I completed the lining dress in one day and realised a discrepancy.  When you are using sheer chiffon, you need the lining outside to also be the outside (I mean you aren't putting wrong sides together, in this case wrong faces right.)  What that means is that you end up with a bunch of gathering on the inside of the dress, hanging out bothering you, plus there is a set of gathering in between the two layers which is annoying.  I really got irritated by this fact.  I wondered if I should have sewn the two layers together instead of keeping the lining and dress separate.  This discrepancy was also present around the zipper.  I guess it ends up not mattering because I zigzagged and topstitched the lining innards into submission, and between the two layers not much is actually visible even though the silk is transparent.

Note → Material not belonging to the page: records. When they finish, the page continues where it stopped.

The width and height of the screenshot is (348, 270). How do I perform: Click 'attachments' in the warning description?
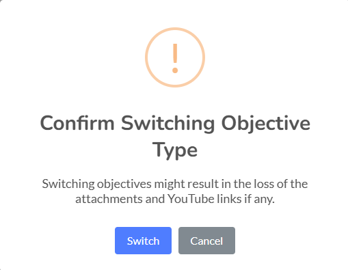(x=109, y=199)
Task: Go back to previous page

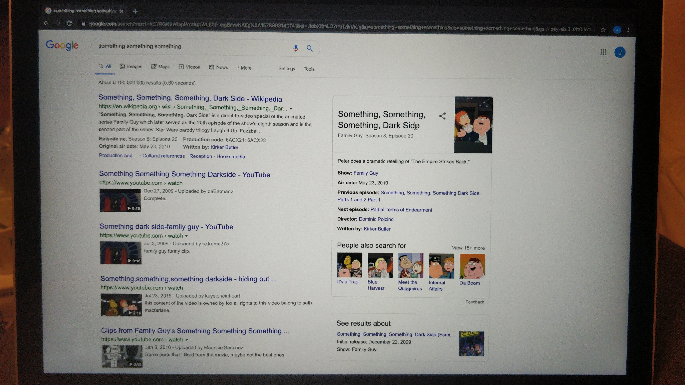Action: 47,23
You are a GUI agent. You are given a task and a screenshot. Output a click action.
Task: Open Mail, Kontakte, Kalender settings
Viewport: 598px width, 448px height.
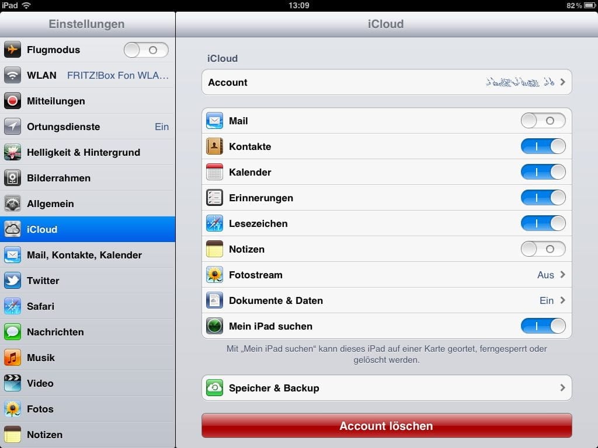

In the meantime, I carried on. I made a size 4 and I french seamed everything that I could.  The final dress construction was like the holy grail of moving: I started cutting this project out in August...and it is the last thing I sewed prior to dusting off and boxing up the borrowed Singer.  Yes indeed, I started it on the Pfaff and thought very seriously that I ought to finish it there too, but I ran out of time and had to see how the cheap machine would gobble up my silk.  The truth?  I don't think it did any worse.  I pinned a bit more but the slippiness of the machine was made up for by other little things that I HATED about the Pfaff like how it would slide off the side of zippers or how it was always gobbling up the starts and finishes of things. 

And after so very much tribulation, I have a wearable dress.  A bit silly in the chest area (looking down at it is worse than in photos) but I could reasonably wear it to like, picnics, weddings, the like.  The chiffon actually makes it feel sumptuous despite what I consider rather imprecise sewing.  After all this suffering I certainly WILL wear it to such events.  Let's not even talk about the zipper side and how it's not matched up by 2 inches because the first half of the zipper was accidentally put in a bit too high.  Let's just skip that bit.  It's in my armpit anyway, no one cares.  

4 comments:

  1. wow that is gorgeous, what a great use of the fabric. and I like the shape on you. rarely do I think colette patterns fit well on most people but this is great. you will be ready for a spring wedding.

    ReplyDelete
    Replies
    1. Thanks so much Beth! It is true that in this case the fabric makes the dress. I am also really happy how comfortable it is.